Mexican state votes to toughen legislation against femicides and acid attacks

Local lawmakers in Mexico approved legislation on Thursday that would suspend parental rights for men being investigated for femicide, the first such reform in the country, as well as ramping up sanctions for those responsible for acid attacks.

Mexico faces some of the world's highest levels of gender violence, and spates of femicides - murders of women or girls on basis of their gender - has sparked fierce protests as women fight for more accountability.

Legislators in central Puebla state unanimously backed a reform to "remove, suspend or modify parental rights in cases of femicide," prompting loud cheers in the chamber following a minute's silence for femicide victims.

The reform is known as Monzon's law after lawyer Cecilia Monzon, who was shot dead last May. Authorities later arrested the key suspect, a former congressman and father of her child.

State lawmakers also unanimously approved legislation to sanction acid attacks with up to 40 years in prison, treating the crime as an equivalent to attempted femicide.

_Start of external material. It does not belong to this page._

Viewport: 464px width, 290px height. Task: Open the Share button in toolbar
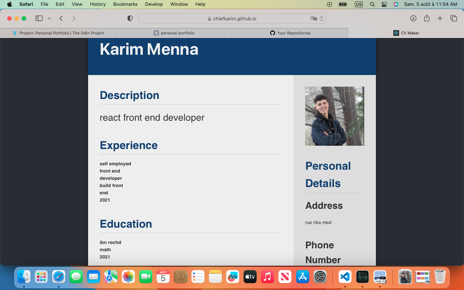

The reform, nicknamed Malena's law, honors saxophone player Maria Elena Rios, who testified at the debate three years after surviving an acid attack in her home which left her severely burned.

The accused suspect was briefly granted home arrest earlier this year, local media reported, before another judge overturned this.

"May this reform become an example at the national level to give us a better legal framework and access to a life free of violence," local lawmaker Nora Escamilla wrote in a tweet.

While Mexico's government reported a slight drop in the number of femicides last year, the number of women reported killed still shot up in 2022 by over 600 to 7,646 with most cases listed under the lesser offense of manslaughter.

This averages at more than 20 women killed each day. Government data from 2019 showed that for every 100 women killed in Mexico only four result in sentences.